Когда сегодня вспоминаешь более позднего Рильке, уверенного в своем уже приближающемся к совершенству искусстве, то становится абсолютно ясно, почему это стоило ему душевной гармонии. Без сомнения, если смотреть вглубь, во всяком творческом процессе кроется такая опасность, такое соперничество с жизнью – для Райнера особенно непредсказуемое и грозное, так как его дарование было направлено на то, чтобы в лирике выразить невыразимое, силой своего поэтического дара высказать» несказанное». Поэтому позже с ним случилось так, что саморазвитие с одной стороны, и развитие творческой гениальности с другой не поддерживали друг друга, а шли в почти противоположных направлениях; притязания искусства и полнота человеческого бытия тем сильнее вступали в противоречие, чем совершеннее были его художественные творения. Этот трагический поворот вызревал в нем все более неотвратимо. <…>

Мы познакомились на людях, потом предпочли уединенную жизнь втроем, где все у нас было общим. Райнер делил с нами наш скромный быт в Шмаргендорфе, недалеко от Берлина, у самого леса, откуда по лесной дороге за две минуты можно было дойти до Паульсборна, и когда мы шли босиком по лесу – этому научил нас мой муж, – косули доверчиво подходили к нам и тыкались носом в карманы пальто. В маленькой квартирке, где кухня была единственным – если не считать библиотеки моего мужа – помещением, приспособленным для жилья, Райнер нередко помогал готовить, особенно когда варилось его любимое блюдо – русская каша в горшке или борщ; он отвык от изысканности в пище, а ведь раньше страдал от любых ограничений и жаловался на нехватку денег; в синей русской рубахе с красным орнаментом он помогал колоть дрова и вытирать посуду, при этом мы без помех занимались нашими делами. А занимались мы многим; усерднее всего он, давно уже погрузившийся в мир русской литературы, изучал русский язык и русскую культуру, особенно после того, как мы всерьез задумали большое путешествие в Россию. Какое-то время наши замыслы совпадали с планом моего мужа предпринять поездку в Закавказье и Персию, но из этого ничего не вышло. Незадолго до Пасхи 1899 года мы втроем отправились в Петербург, к моим родным, а затем в Москву; только год спустя мы с Райнером объездили Россию и познакомились с ней более обстоятельно.

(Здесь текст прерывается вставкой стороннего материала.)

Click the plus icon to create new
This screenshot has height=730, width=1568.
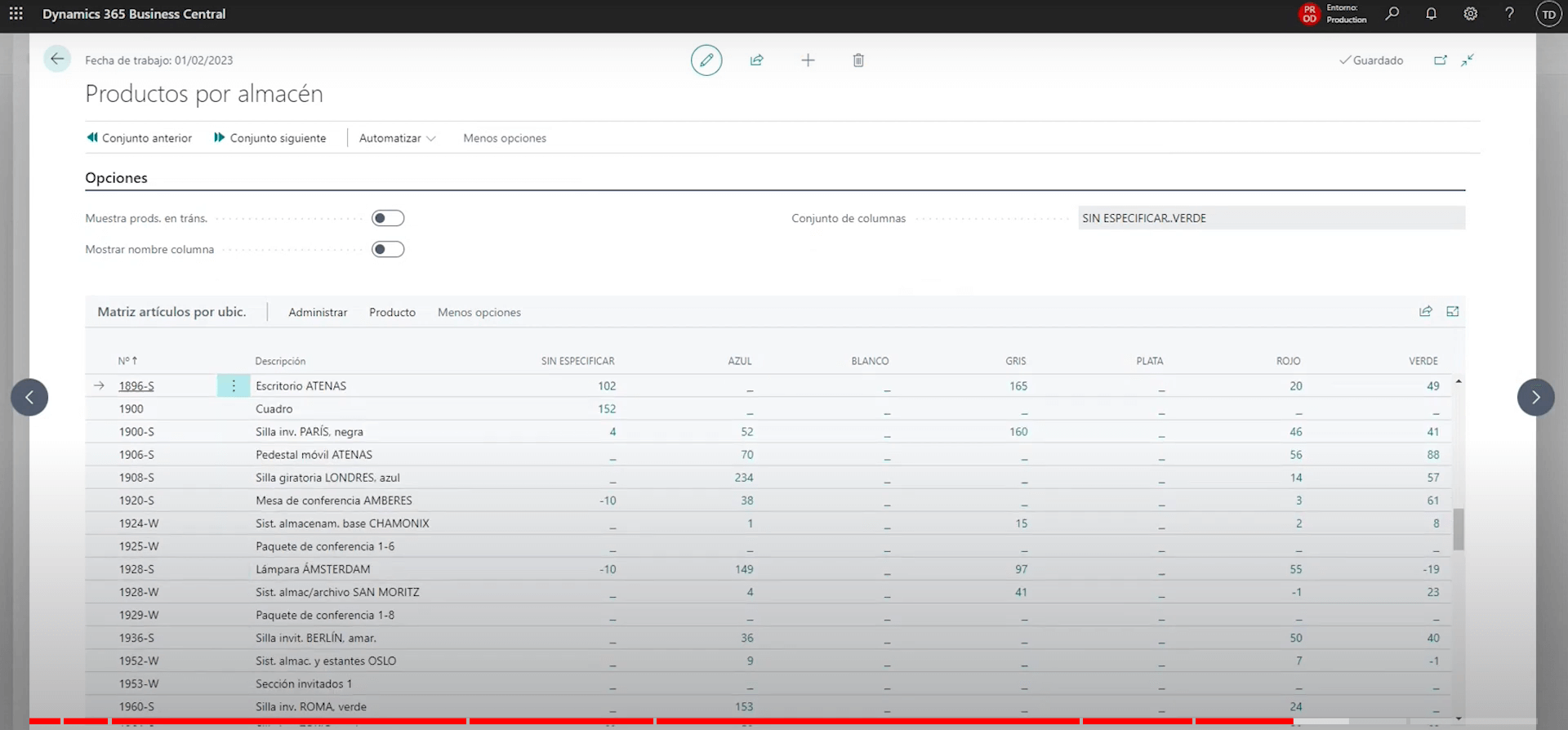click(x=808, y=60)
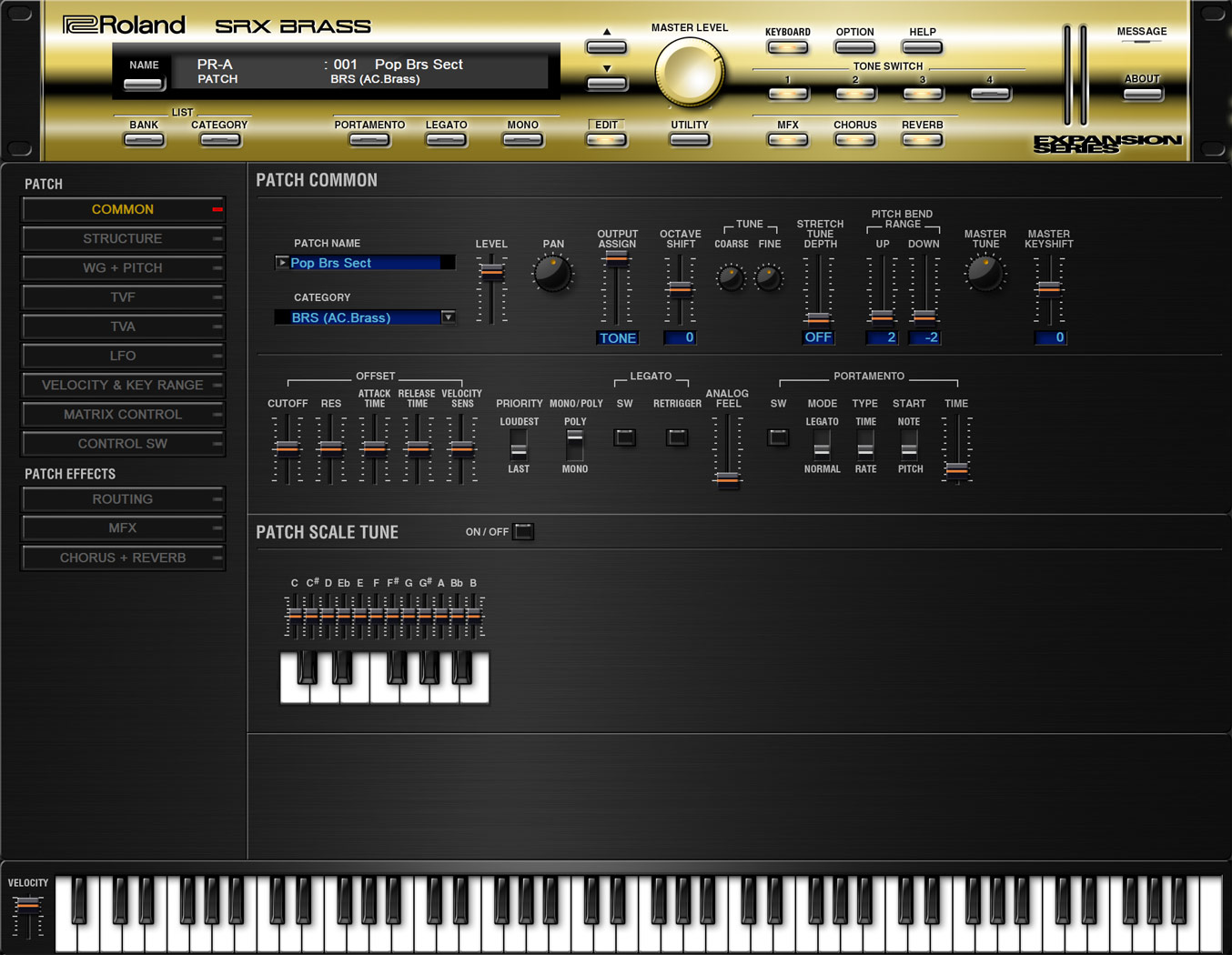Toggle Patch Scale Tune on/off switch
This screenshot has width=1232, height=955.
pos(523,531)
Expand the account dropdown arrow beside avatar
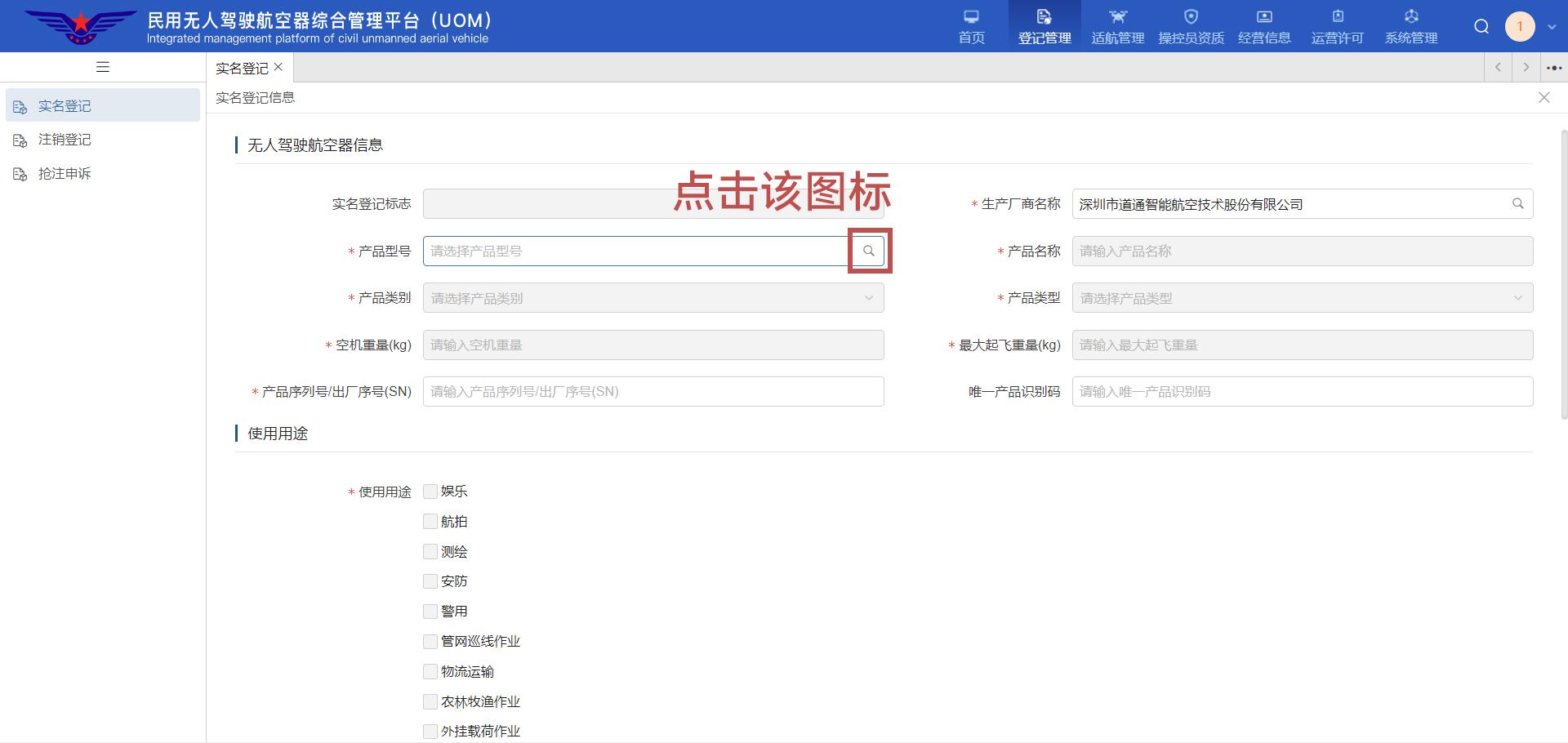Image resolution: width=1568 pixels, height=743 pixels. click(1552, 27)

Хотя мы не сразу наведались в Тулу, к Толстому, фигура писателя стала для нас как бы въездными воротами в Россию. Если раньше Достоевский раскрыл перед Райнером глубины русской души, то теперь именно Толстой, в силу мощи и проникновенности его таланта, воплощал в себе – в глазах Райнера – русского человека. Эта вторая встреча с Толстым в мае 1900 года состоялась уже не в его московском доме, как во время первого нашего путешествия, а в имении Ясная Поляна, расположенном в семнадцати верстах от Тулы. По-настоящему узнать его можно было только в деревне, не в городе, не в комнате, даже если она обставлена по-деревенски и отличается от других покоев графского дома, даже если хозяин непринужденно выходит к гостям в собственноручно заштопанной блузе, занят каким-нибудь рукодельем или за семейным столом ест щи да кашу, в то время как другим подают более изысканные блюда.

На сей раз самое сильное впечатление у нас осталось от короткой прогулки втроем. После вопроса Райнеру «Чем вы занимаетесь?» и его немного робкого ответа «Лирикой» на него обрушилось темпераментное обличение всякой лирики. Но выслушать Толстого со всем вниманием нам, когда мы выходили со двора, помешала любопытная картина. Какой-то крестьянин, пришедший издалека, седой старец, приблизился к нам и, без устали сгибаясь в поклонах, почтительно приветствовал другого старца, Толстого. Он не просил милостыни, а только кланялся, как и многие другие, часто приходившие издалека с одной только целью: еще раз увидеть свои церкви и свои святыни. Пока Толстой, не обращая на него внимания, шел дальше, мы напряженно прислушивались к словам того и другого, но глаза наши были прикованы только к великому писателю; каждое движение, поворот головы, малейшая заминка в быстрой ходьбе «говорили»: перед нами Толстой. Луга ранним летом были усеяны цветами – высокими и яркими, какие встречаются только на русской земле; даже под сенью деревьев слегка заболоченная почва была усыпана необыкновенно большими незабудками. Так же глубоко, как эти яркие цветы, врезалось в мою память и то, как Толстой, не переставая живо и поучительно говорить, вдруг стремительно наклонился, раскрытой ладонью – так обычно ловят бабочек – схватил и сорвал пучок незабудок, крепко прижал их к лицу, точно собираясь проглотить, и затем небрежно уронил на землю. Все еще едва слышно звучали доносившиеся издалека почтительно-приветственные слова мужичка; из их потока можно было разобрать только: «…что довелось тебя увидеть…». И я присоединила к ним такие же благодарные, приветственные слова: «…что довелось тебя увидеть…».